I thought Julio said he’d bring me photographs of some kind of holes from one of our field sites. No. He brought me these rock cores from inside the earth, totally perfect clean rocks, of exactly what I’m looking at here in the mountains. We poured water on them to make the fossils clear. Julio had looked through photos to decide which cores from the company collections might interest me most. He chose wisely. They were amazing! They contained diffinitive evidence of some of the phenoms we’re chasing – the mass extinction, the impact on local rock development, the rise of sponges.
The rest of the day was a bit of a struggle. I was again managing a team, with so many language limitations, and so many ambitions. I feel exactly like this on every trip. If I only had one more week, one more day, one more hour.
I was working, balancing time limits, detailed notes, vertical relief. Meanwhile the geologists above me were scaling the cliffs like eagles. That’s when I shot this video. This is how I feel all day every day out here. Outwardly, it’s business business business, but inside, I am shouting this:
[video coming when I can figure out how to upload it]
As a grad student, I have to select a set of problems I can handle now, and accumulate interesting investigations for the future. Dave says, “Those are projects for you future master’s students.” He’s right.
Today I needed to work with finality. Measure, sample, select, choose. Though I’ve got this great team, I can only be in one spot at a time. When should I take the photos I need? Should I take them now with the sun casting shadows or wait for the perfect diffused cloudy light? Should I call one objective a bust and move on to the next?
But as I joked repeatedly to my team today, I’d take the whole mountain if I could, and I never want to leave.
We worked our tails off, ate lunch, worked again.
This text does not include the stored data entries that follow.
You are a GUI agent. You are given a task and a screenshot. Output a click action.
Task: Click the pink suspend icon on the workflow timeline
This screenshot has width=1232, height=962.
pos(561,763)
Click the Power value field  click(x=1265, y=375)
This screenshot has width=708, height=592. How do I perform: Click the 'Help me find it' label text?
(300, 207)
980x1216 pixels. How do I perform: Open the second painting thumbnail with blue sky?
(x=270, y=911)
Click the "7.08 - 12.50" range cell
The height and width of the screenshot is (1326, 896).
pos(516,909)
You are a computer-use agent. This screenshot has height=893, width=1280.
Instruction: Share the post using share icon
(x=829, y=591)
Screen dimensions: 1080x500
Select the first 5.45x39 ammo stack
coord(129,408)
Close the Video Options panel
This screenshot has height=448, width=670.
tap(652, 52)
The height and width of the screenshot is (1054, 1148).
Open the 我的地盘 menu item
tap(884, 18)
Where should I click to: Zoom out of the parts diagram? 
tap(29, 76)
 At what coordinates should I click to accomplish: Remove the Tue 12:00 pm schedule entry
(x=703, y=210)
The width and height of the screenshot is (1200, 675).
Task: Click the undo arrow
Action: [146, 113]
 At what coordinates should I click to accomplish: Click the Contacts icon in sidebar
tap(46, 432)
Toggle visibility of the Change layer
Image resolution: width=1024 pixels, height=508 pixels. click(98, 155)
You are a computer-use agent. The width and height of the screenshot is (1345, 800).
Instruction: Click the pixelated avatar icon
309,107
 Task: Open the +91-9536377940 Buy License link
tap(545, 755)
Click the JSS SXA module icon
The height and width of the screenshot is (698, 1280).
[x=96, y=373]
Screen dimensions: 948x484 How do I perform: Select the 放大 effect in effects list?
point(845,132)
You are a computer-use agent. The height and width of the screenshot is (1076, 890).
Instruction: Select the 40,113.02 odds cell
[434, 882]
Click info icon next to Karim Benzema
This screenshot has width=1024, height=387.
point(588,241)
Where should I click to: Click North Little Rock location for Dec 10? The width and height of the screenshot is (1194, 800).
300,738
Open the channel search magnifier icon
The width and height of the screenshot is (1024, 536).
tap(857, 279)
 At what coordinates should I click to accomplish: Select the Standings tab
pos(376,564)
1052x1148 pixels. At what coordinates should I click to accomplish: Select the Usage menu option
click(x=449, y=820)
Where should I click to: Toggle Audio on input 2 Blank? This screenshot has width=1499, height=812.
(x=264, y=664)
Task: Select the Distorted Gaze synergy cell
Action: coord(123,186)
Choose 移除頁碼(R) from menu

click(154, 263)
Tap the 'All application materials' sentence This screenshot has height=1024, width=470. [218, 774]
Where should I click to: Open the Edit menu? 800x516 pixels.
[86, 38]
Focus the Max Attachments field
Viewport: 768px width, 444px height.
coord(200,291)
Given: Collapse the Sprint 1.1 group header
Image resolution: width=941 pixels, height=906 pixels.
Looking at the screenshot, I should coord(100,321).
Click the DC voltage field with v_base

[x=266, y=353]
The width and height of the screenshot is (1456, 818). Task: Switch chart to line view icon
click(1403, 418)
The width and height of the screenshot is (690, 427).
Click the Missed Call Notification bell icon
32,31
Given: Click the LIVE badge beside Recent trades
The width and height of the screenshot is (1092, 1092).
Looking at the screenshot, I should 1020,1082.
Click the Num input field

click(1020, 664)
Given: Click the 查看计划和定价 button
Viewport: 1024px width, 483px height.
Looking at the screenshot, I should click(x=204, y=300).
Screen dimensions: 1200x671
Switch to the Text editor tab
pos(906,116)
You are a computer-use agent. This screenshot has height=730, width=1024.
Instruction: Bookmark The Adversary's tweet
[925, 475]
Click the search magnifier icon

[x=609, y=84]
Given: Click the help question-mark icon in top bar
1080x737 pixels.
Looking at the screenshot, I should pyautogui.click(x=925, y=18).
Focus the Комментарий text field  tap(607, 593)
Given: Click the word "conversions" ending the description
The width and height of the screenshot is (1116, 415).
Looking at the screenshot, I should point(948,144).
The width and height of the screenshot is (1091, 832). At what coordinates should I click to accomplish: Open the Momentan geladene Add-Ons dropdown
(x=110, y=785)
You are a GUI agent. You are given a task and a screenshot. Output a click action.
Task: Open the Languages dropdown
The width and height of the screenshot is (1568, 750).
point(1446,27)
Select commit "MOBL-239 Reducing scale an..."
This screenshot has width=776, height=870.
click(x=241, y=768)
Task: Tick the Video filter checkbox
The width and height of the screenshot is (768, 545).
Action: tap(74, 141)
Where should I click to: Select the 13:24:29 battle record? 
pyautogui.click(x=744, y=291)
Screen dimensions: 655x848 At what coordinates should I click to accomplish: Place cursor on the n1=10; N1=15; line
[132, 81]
I managed to explain the American adage, “I’ll work when I’m dead”, which we all thought was ridiculous. I told the geologists that since they work so efficiently, they could take the precision attack jobs, and I’d take the careful plodding thoughtful musing jobs.
In the end, we got it all done. Well, whatever we didn’t get is fruit for another trip, another team, geology students from the university in Lima. I finally agreed to leave and go back to the trucks, but then I heard hammering. Sure enough, the guys were trying to sample some more. Again I agreed to leave twenty minutes later, and again, I heard more hammering behind me. Good geologists never want to leave the outcrop.
So it was almost sunset when we left. Everyday we pass through this flock once or twice, with the shepherd and her sheep dog and puppy. But today, on the road, we saw two little lost lambs all alone.